American writer, educator, artist and designer

Debbie Millman (born 1961) is an American writer, educator, artist, curator, and designer who is best known as the host of the Design Matters. She is the chair and co-founder (with Steven Heller) of the Masters in Branding at the School of Visual Arts, and President Emeritus of the American Institute of Graphic Arts (AIGA). In 2024, Millman was appointed an Executive Fellow at the Harvard Business School.

Millman has authored eight books. She is a co-owner and editorial director of Print magazine, and co-owner and co-publisher of The Rumpus. Her writing and illustrations have appeared in many major publications, including the New York Times, the Washington Post, the Philadelphia Inquirer, New York Magazine, The Baffler, and Fast Company and more. Her artwork has been included in many museums and institutes including the Design Museum of Chicago and the Boston Biennale.

== Early life and education ==
Millman born in 1961 in Brooklyn, New York. Her father owned a pharmacy business and her mother was a seamstress. She attended the University at Albany, SUNY, where she earned a Bachelor of Arts degree in English with a minor in Russian literature in 1983. During her university years, Millman wrote for the student newspaper and later became the arts and features editor in her senior year. It was in this role, particularly through tasks involving the layout and design of the paper, that she first developed an interest in design.

== Career ==

=== 1983–2004: Early career, Hot 97, and Sterling Brands ===
Millman began her career in media, working for a cable magazine and a real estate firm before entering the design and branding industry with a role at Frankfurt Balkind.

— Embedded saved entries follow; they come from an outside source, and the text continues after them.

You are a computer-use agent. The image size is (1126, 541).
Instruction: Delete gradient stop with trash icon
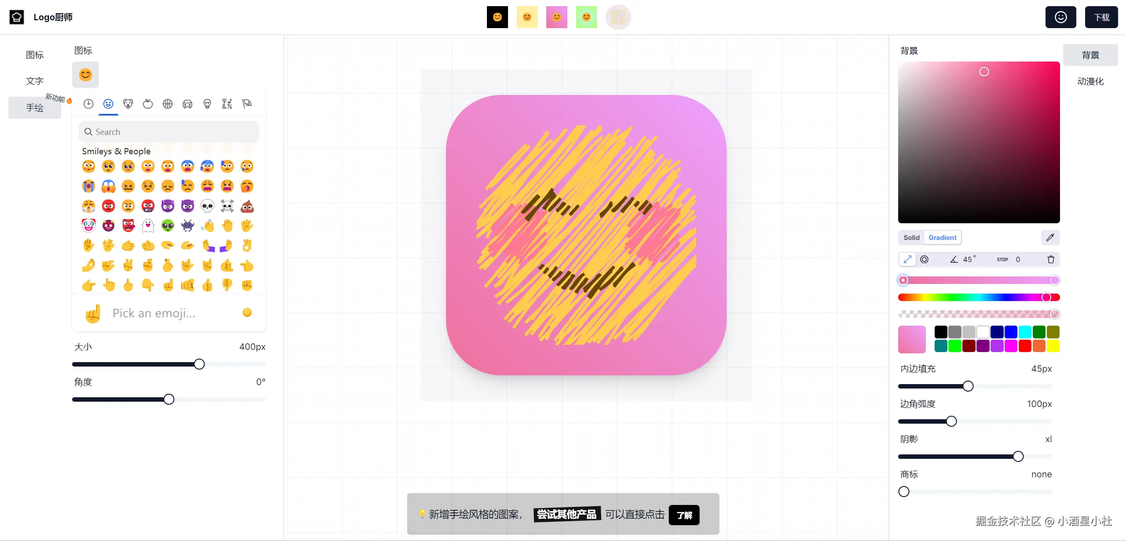coord(1051,259)
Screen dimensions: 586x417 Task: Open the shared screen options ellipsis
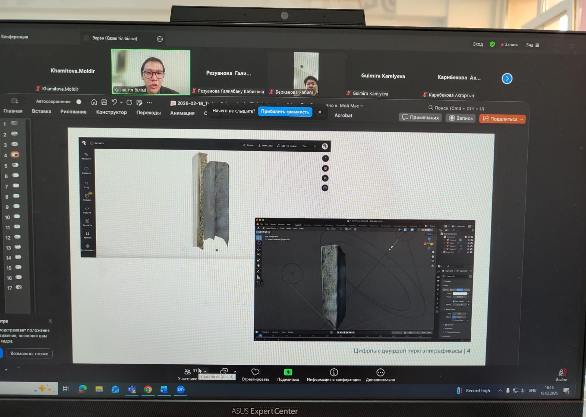[x=160, y=39]
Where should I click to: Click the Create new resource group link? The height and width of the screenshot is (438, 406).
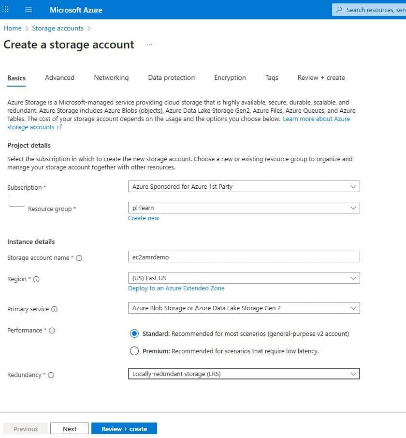click(144, 218)
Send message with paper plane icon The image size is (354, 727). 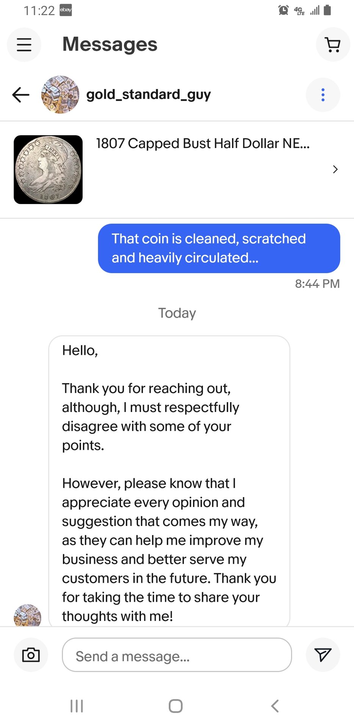[323, 655]
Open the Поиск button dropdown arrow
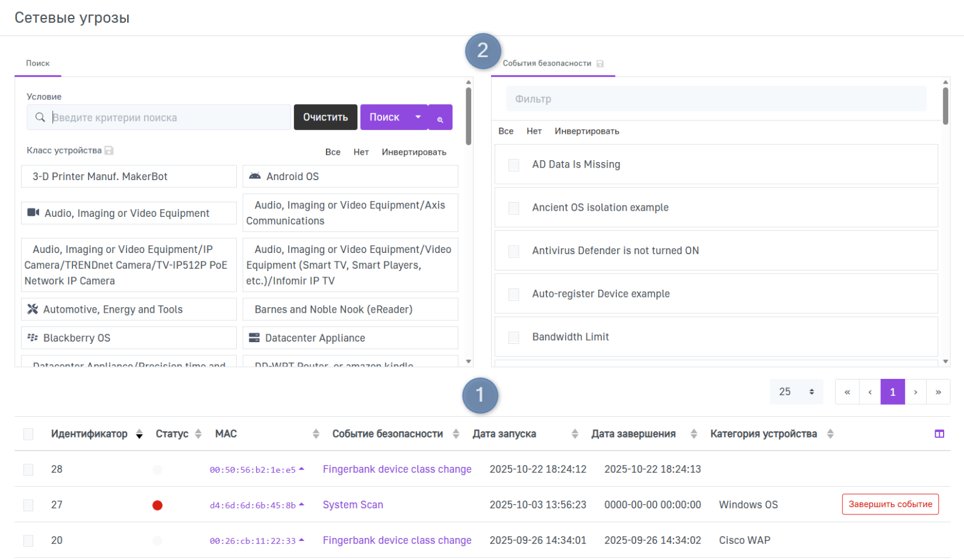 click(x=418, y=117)
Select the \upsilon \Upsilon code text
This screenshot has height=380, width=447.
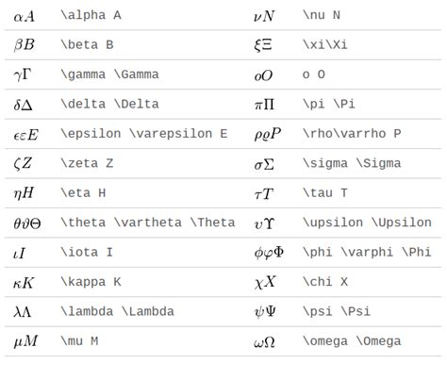[367, 223]
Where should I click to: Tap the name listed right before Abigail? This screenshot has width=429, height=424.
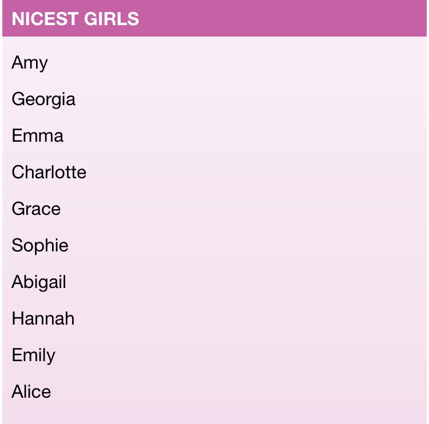[40, 246]
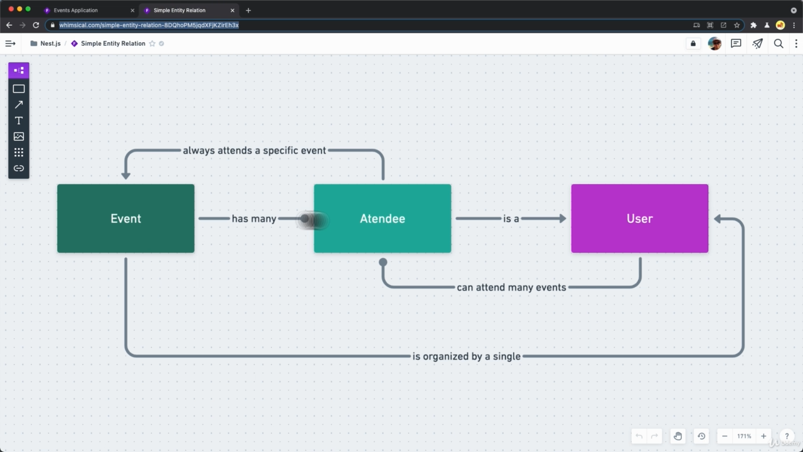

In 1993, Millman became the off-staff creative director of HOT 97 in New York City, where she worked with Emmis Broadcasting general manager Judy Ellis and Promotion Director Rocco Macri to turn the dance music radio station into a hip-hop radio station. Millman created the HOT 97 logo in 1994 and then redesigned it again in 1999. Millman remained the creative director of the organization until 2005.

In 1995, Millman joined Sterling Brands in New York City, where she eventually became a partner, the president of the Design Division, and chief marketing officer. She worked on the redesign of Burger King, merchandising for Star Wars, and the positioning and branding of the NO MORE movement. In 2008, Millman and her partners sold Sterling Brands to Omnicom and she continued to work there until 2016.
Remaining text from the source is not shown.